Reading text -
--------

Text Summarization in Python With spaCy Library

According to a research paper by Anthony Cocciolo from Pratt Institute, Textual data on the internet is decreasing gradually.

He told in the research paper as We may believe that online users are not interested much in textual data anymore. Right from the year 1990, they have researched that text content on websites is decreasing year by year.

More and more websites are using ways to provide content in smaller bits. These smaller text bits could be used with Images, Videos, Infographics to convey messages in a shorter context.

These facts give emphasis to the need for a process known as Text Summarization. We will look into its definition, applications, and then we will build a Text Summarization Python algorithm with the help of the spaCy library.

Table of Contents

What is Text Summarization?

As the above discussion might have already provided you with an image of a textual summary. It is a technique to convert a long piece of content into a shorter one without removing the actual context.

--------

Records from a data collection
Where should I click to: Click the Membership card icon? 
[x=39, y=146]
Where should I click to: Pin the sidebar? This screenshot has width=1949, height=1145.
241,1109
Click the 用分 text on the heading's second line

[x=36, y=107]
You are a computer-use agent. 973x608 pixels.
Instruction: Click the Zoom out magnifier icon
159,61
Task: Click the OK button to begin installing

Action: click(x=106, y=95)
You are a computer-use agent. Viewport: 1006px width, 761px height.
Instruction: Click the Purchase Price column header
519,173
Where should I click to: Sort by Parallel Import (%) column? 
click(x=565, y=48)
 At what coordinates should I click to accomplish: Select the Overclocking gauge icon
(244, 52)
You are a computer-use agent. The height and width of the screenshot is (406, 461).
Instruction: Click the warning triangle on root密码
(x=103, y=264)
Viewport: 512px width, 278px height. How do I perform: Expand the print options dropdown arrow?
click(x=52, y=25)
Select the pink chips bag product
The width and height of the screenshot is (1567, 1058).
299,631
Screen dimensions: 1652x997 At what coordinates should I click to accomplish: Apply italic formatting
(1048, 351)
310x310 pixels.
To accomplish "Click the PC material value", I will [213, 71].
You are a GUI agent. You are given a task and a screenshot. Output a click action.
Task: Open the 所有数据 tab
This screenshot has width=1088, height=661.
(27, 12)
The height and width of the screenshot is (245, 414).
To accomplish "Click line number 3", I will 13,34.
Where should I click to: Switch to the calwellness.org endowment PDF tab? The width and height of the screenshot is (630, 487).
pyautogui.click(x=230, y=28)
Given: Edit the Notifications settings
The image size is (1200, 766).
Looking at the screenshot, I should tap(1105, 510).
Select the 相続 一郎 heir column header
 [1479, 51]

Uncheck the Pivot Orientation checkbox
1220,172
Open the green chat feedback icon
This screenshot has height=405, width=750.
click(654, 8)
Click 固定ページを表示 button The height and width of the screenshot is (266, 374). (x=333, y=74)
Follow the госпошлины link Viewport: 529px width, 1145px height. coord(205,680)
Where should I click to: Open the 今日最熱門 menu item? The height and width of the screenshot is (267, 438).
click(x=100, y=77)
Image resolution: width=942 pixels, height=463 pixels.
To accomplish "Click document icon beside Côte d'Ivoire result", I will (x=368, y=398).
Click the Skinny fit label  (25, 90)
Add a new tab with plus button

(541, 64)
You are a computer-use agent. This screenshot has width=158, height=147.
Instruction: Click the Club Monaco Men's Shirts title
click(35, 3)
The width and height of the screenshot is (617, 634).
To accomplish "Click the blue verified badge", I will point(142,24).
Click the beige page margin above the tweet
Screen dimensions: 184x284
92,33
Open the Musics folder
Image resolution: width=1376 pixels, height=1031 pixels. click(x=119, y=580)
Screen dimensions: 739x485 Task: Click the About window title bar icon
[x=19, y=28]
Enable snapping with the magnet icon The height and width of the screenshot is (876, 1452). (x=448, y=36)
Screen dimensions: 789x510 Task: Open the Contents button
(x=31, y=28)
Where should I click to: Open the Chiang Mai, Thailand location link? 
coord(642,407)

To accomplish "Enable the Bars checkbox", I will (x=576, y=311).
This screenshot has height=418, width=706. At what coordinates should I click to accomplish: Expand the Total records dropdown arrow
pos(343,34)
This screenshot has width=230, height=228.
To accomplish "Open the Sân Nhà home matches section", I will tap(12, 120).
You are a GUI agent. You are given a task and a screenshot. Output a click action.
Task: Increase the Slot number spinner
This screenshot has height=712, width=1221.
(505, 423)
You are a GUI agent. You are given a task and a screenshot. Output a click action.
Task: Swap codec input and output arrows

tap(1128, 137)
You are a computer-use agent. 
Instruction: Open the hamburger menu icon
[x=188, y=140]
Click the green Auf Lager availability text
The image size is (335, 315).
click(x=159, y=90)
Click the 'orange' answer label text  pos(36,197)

--------

Work instructions -
a) Name the formats that the summarization article says smaller text bits could be used with.
b) Please format everything in the records from the line containing "Where should I click to: Switch" down to and including the line containing "click(x=100, y=77)" as a numbered list, leaving out blank lines.
The summarization article and the records are unrelated material.

Written responses -
a) Images, Videos, Infographics

b)
1. Where should I click to: Switch to the calwellness.org endowment PDF tab? The width and height of the screenshot is (630, 487).
2. pyautogui.click(x=230, y=28)
3. Given: Edit the Notifications settings
4. The image size is (1200, 766).
5. Looking at the screenshot, I should tap(1105, 510).
6. Select the 相続 一郎 heir column header
7.  [1479, 51]
8. Uncheck the Pivot Orientation checkbox
9. 1220,172
10. Open the green chat feedback icon
11. This screenshot has height=405, width=750.
12. click(654, 8)
13. Click 固定ページを表示 button The height and width of the screenshot is (266, 374). (x=333, y=74)
14. Follow the госпошлины link Viewport: 529px width, 1145px height. coord(205,680)
15. Where should I click to: Open the 今日最熱門 menu item? The height and width of the screenshot is (267, 438).
16. click(x=100, y=77)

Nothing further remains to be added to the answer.